Il existe un document publicitaire étonnant de la Fox à la fin des années 20 qui présente ses réalisateurs vedettes. Il y a là John Ford, Allan Dwan, Raoul Walsh, le jeune Howard Hawks, Friedrich Wilhelm Murnau et puis Frank Borzage. Voilà qui donne à réfléchir sur ce que devait être l'ambiance de travail, les échanges et les connexions souterraines au sein de cet Olympe du cinéma. Voilà quel était le creuset créatif dans lequel évoluait Frank Borzage, réalisateur un peu oublié dont chaque œuvre découverte renforce l'idée qu'il est de tout premier ordre. Borzage c'est d'abord l'ampleur d'une carrière. Comme Ford, Walsh ou Dwan, son parcours épouse la trajectoire du Hollywood des grands studios.

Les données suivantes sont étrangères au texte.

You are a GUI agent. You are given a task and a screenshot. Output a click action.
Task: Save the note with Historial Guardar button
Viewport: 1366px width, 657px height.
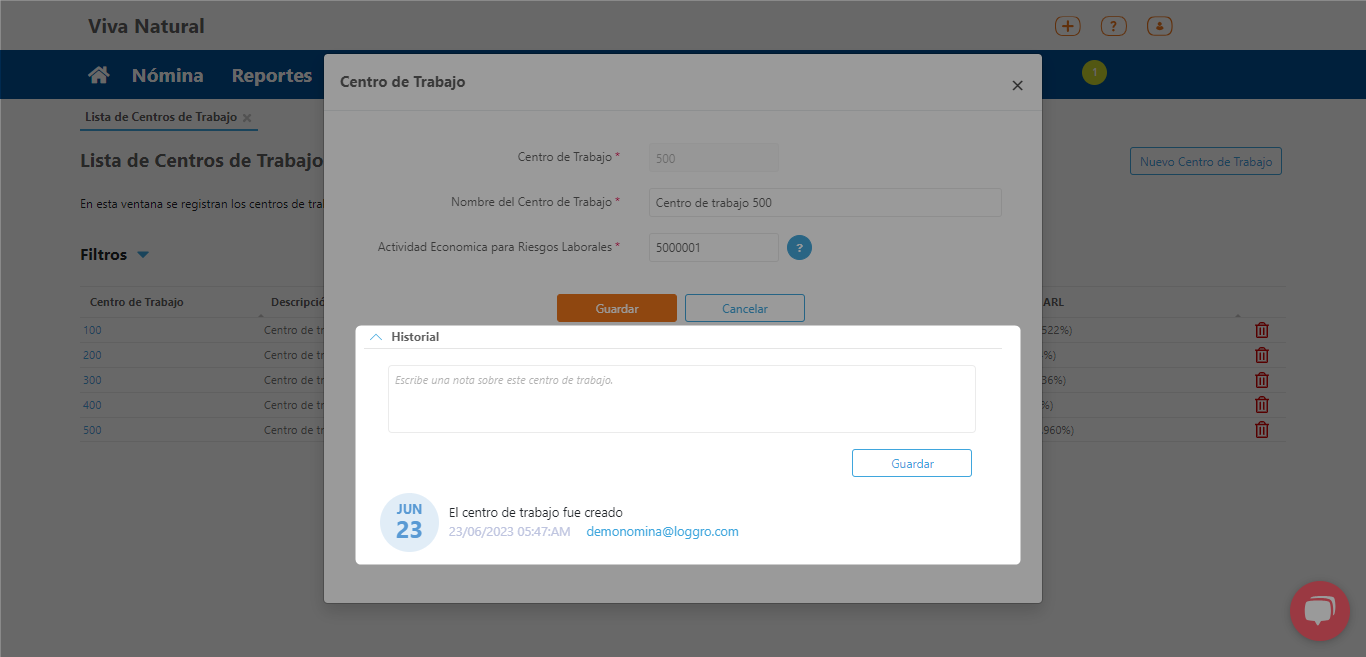(911, 463)

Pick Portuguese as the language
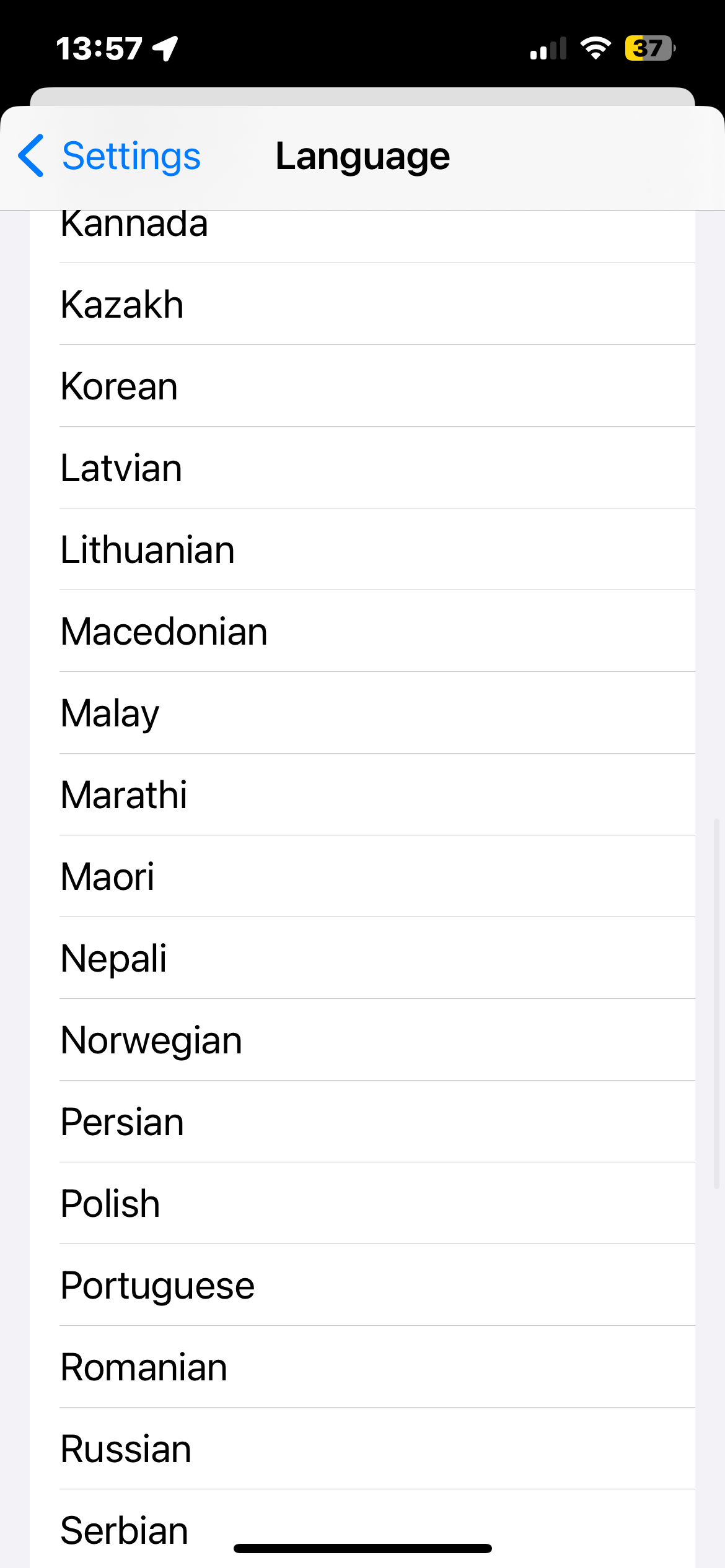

Il est là au tout début, accessoiriste et acteur pour Thomas H. Ince dès 1913 puis passe rapidement à la mise en scène. Borzage fera partie de ces réalisateurs formés à l'école du muet et qui portent cet art à son point de perfection à la fin des années vingt. Il négocie pourtant la transition du parlant sans problème majeur et ne cesse de tourner avec des fortunes diverses jusqu'à la dislocation du système à la fin des années cinquante. Il signera (en co-réalisation avec Edgar G. Ulmer et Giuseppe Masini) avec L'Atlantide, film franco-italien de 1961, son dernier travail, refermant ainsi une œuvre de plus de deux cent films dont beaucoup sont perdus ou oubliés.

frank borzage

Franck Borzage et ses acteurs sur le plateau de Seven heaven

John Ford admirait Borzage, ce qui devrait me suffire. Le frère de Franck, Danny, était un régulier de la John Ford's stock company où il jouait de l’accordéon sur les plateaux de tournage. Je me souviens avec ravissement de la révélation de Three Comrades (Trois Camarades - 1938) et de The mortal storm (1940), une œuvre rare et poignante qui s'attaquait au nazisme de l'intérieur à travers le portrait d'une famille allemande. L'occasion est donc belle de se plonger dans le coffret édité par Carlotta contenant quatre films à tomber, excitants et vibrants, sommets de sa période muette. Seventh heaven (L'heure suprême – 1927), Street Angel (L'ange de la rue – 1928), Lucky Star (L'isolé – 1929) et The River (La Femme au corbeau – 1929) constituent une tétralogie de l'Amour fou selon Frank Borzage, brassant ses thématiques favorites, ses figures de style les plus prégnantes, ses élans les plus passionnés. La cohérence de ces quatre titres vient également du travail de l'équipe réunie autour du cinéaste dans le cadre du studio sous la production de William Fox, le duo d'acteurs Janet Gaynor et Charles Farrell, le directeur artistique et décorateur Harry Oliver, les directeurs de la photographie Ernest Palmer et Chester A. Lyons (sur Lucky Star), les monteurs H.H. Caldwell, Katherine Hilliker et Barney Wolf, et le compositeur et chef d'orchestre Erno Rapee.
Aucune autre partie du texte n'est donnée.